DATASET RECORDS:
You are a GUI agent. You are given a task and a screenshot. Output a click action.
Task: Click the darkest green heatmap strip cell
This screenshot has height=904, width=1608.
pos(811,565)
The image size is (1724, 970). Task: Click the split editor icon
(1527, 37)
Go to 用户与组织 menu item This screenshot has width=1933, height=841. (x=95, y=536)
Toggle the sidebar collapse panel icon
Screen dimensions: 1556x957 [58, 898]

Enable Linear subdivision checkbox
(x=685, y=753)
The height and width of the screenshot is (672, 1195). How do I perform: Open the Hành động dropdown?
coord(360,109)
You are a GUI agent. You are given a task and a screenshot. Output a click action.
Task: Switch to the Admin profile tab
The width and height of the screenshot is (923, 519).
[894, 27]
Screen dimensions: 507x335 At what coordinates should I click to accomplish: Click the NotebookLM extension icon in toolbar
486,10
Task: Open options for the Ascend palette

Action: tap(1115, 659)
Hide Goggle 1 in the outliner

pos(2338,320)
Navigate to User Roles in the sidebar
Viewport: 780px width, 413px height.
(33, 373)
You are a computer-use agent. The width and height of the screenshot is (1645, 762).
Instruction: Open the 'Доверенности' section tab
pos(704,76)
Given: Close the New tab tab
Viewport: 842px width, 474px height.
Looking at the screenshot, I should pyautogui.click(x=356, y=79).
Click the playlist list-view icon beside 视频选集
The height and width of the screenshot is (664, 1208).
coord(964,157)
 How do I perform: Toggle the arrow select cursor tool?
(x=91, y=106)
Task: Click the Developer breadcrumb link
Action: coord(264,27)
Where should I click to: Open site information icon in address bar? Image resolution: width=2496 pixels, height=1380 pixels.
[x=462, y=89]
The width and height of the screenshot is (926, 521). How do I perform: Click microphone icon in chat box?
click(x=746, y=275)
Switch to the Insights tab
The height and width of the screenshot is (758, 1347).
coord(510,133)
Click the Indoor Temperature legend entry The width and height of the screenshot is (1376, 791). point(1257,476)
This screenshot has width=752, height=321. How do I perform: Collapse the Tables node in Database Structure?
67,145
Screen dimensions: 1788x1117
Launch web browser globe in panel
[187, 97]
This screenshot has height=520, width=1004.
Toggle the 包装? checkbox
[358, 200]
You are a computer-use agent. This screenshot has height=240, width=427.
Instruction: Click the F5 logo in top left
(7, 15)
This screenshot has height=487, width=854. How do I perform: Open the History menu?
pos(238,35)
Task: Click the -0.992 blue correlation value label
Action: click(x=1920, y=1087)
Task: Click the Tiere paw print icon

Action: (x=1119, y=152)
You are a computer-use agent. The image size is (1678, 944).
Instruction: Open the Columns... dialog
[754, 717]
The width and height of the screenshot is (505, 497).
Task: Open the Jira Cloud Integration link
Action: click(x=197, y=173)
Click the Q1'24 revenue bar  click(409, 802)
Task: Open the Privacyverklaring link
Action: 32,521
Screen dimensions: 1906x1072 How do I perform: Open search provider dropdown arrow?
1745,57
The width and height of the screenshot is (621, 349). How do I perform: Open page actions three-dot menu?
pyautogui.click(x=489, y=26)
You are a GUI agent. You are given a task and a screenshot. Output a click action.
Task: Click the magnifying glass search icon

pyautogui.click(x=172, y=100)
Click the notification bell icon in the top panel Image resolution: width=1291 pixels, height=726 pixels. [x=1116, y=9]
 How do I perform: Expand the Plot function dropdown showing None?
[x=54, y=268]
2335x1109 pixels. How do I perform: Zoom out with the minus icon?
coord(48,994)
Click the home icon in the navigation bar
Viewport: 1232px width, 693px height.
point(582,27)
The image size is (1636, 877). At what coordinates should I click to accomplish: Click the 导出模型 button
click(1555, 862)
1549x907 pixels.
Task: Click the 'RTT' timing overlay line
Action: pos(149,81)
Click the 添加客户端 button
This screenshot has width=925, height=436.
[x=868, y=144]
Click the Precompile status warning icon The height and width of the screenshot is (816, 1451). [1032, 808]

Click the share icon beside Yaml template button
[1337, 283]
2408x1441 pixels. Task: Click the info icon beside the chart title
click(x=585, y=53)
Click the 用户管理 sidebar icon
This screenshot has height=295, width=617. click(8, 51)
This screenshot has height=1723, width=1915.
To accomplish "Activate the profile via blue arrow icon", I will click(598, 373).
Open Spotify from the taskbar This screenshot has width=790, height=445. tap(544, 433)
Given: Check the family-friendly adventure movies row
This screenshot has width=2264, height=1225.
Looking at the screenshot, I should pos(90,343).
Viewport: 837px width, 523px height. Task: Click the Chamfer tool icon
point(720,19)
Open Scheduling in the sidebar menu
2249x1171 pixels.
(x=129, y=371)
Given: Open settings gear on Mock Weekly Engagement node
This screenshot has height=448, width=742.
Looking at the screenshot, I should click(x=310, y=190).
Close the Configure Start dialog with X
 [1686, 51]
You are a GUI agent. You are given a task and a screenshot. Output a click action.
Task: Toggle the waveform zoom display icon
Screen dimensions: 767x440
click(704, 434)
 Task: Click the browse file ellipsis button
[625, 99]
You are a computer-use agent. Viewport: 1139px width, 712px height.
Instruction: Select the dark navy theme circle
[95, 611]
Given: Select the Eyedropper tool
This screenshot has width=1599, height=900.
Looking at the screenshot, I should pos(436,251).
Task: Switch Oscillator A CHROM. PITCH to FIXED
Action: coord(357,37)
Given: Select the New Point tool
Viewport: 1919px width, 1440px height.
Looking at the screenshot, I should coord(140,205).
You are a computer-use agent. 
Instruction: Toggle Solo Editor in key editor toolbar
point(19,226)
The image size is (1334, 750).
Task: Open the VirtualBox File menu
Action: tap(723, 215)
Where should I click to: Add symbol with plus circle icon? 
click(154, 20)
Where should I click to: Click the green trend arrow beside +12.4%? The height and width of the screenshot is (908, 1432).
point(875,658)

INSTRUCTIONS FOR THE TASK: What you need to do is retype all the entries exactly as written.

ANSWER TO THIS TASK:
You are a GUI agent. You are given a task and a screenshot. Output a click action.
Task: Click the darkest green heatmap strip cell
This screenshot has height=904, width=1608.
pos(811,565)
The image size is (1724, 970). Task: Click the split editor icon
(1527, 37)
Go to 用户与组织 menu item This screenshot has width=1933, height=841. (x=95, y=536)
Toggle the sidebar collapse panel icon
Screen dimensions: 1556x957 [58, 898]

Enable Linear subdivision checkbox
(x=685, y=753)
The height and width of the screenshot is (672, 1195). How do I perform: Open the Hành động dropdown?
coord(360,109)
You are a GUI agent. You are given a task and a screenshot. Output a click action.
Task: Switch to the Admin profile tab
The width and height of the screenshot is (923, 519).
[894, 27]
Screen dimensions: 507x335 At what coordinates should I click to accomplish: Click the NotebookLM extension icon in toolbar
486,10
Task: Open options for the Ascend palette

Action: tap(1115, 659)
Hide Goggle 1 in the outliner

pos(2338,320)
Navigate to User Roles in the sidebar
Viewport: 780px width, 413px height.
(33, 373)
You are a computer-use agent. The width and height of the screenshot is (1645, 762).
Instruction: Open the 'Доверенности' section tab
pos(704,76)
Given: Close the New tab tab
Viewport: 842px width, 474px height.
Looking at the screenshot, I should pyautogui.click(x=356, y=79).
Click the playlist list-view icon beside 视频选集
The height and width of the screenshot is (664, 1208).
coord(964,157)
 How do I perform: Toggle the arrow select cursor tool?
(x=91, y=106)
Task: Click the Developer breadcrumb link
Action: coord(264,27)
Where should I click to: Open site information icon in address bar? Image resolution: width=2496 pixels, height=1380 pixels.
[x=462, y=89]
The width and height of the screenshot is (926, 521). How do I perform: Click microphone icon in chat box?
click(x=746, y=275)
Switch to the Insights tab
The height and width of the screenshot is (758, 1347).
coord(510,133)
Click the Indoor Temperature legend entry The width and height of the screenshot is (1376, 791). point(1257,476)
This screenshot has width=752, height=321. How do I perform: Collapse the Tables node in Database Structure?
67,145
Screen dimensions: 1788x1117
Launch web browser globe in panel
[187, 97]
This screenshot has height=520, width=1004.
Toggle the 包装? checkbox
[358, 200]
You are a computer-use agent. This screenshot has height=240, width=427.
Instruction: Click the F5 logo in top left
(7, 15)
This screenshot has height=487, width=854. How do I perform: Open the History menu?
pos(238,35)
Task: Click the -0.992 blue correlation value label
Action: click(x=1920, y=1087)
Task: Click the Tiere paw print icon

Action: (x=1119, y=152)
You are a computer-use agent. The image size is (1678, 944).
Instruction: Open the Columns... dialog
[754, 717]
The width and height of the screenshot is (505, 497).
Task: Open the Jira Cloud Integration link
Action: click(x=197, y=173)
Click the Q1'24 revenue bar  click(409, 802)
Task: Open the Privacyverklaring link
Action: 32,521
Screen dimensions: 1906x1072 How do I perform: Open search provider dropdown arrow?
1745,57
The width and height of the screenshot is (621, 349). How do I perform: Open page actions three-dot menu?
pyautogui.click(x=489, y=26)
You are a GUI agent. You are given a task and a screenshot. Output a click action.
Task: Click the magnifying glass search icon

pyautogui.click(x=172, y=100)
Click the notification bell icon in the top panel Image resolution: width=1291 pixels, height=726 pixels. [x=1116, y=9]
 How do I perform: Expand the Plot function dropdown showing None?
[x=54, y=268]
2335x1109 pixels. How do I perform: Zoom out with the minus icon?
coord(48,994)
Click the home icon in the navigation bar
Viewport: 1232px width, 693px height.
point(582,27)
The image size is (1636, 877). At what coordinates should I click to accomplish: Click the 导出模型 button
click(1555, 862)
1549x907 pixels.
Task: Click the 'RTT' timing overlay line
Action: pos(149,81)
Click the 添加客户端 button
This screenshot has width=925, height=436.
[x=868, y=144]
Click the Precompile status warning icon The height and width of the screenshot is (816, 1451). [1032, 808]

Click the share icon beside Yaml template button
[1337, 283]
2408x1441 pixels. Task: Click the info icon beside the chart title
click(x=585, y=53)
Click the 用户管理 sidebar icon
This screenshot has height=295, width=617. click(8, 51)
This screenshot has height=1723, width=1915.
To accomplish "Activate the profile via blue arrow icon", I will click(598, 373).
Open Spotify from the taskbar This screenshot has width=790, height=445. tap(544, 433)
Given: Check the family-friendly adventure movies row
This screenshot has width=2264, height=1225.
Looking at the screenshot, I should pos(90,343).
Viewport: 837px width, 523px height. Task: Click the Chamfer tool icon
point(720,19)
Open Scheduling in the sidebar menu
2249x1171 pixels.
(x=129, y=371)
Given: Open settings gear on Mock Weekly Engagement node
This screenshot has height=448, width=742.
Looking at the screenshot, I should click(x=310, y=190).
Close the Configure Start dialog with X
 [1686, 51]
You are a GUI agent. You are given a task and a screenshot. Output a click action.
Task: Toggle the waveform zoom display icon
Screen dimensions: 767x440
click(704, 434)
 Task: Click the browse file ellipsis button
[625, 99]
You are a computer-use agent. Viewport: 1139px width, 712px height.
Instruction: Select the dark navy theme circle
[95, 611]
Given: Select the Eyedropper tool
This screenshot has width=1599, height=900.
Looking at the screenshot, I should pos(436,251).
Task: Switch Oscillator A CHROM. PITCH to FIXED
Action: coord(357,37)
Given: Select the New Point tool
Viewport: 1919px width, 1440px height.
Looking at the screenshot, I should coord(140,205).
You are a computer-use agent. 
Instruction: Toggle Solo Editor in key editor toolbar
point(19,226)
The image size is (1334, 750).
Task: Open the VirtualBox File menu
Action: tap(723, 215)
Where should I click to: Add symbol with plus circle icon? 
click(154, 20)
Where should I click to: Click the green trend arrow beside +12.4%? The height and width of the screenshot is (908, 1432).
point(875,658)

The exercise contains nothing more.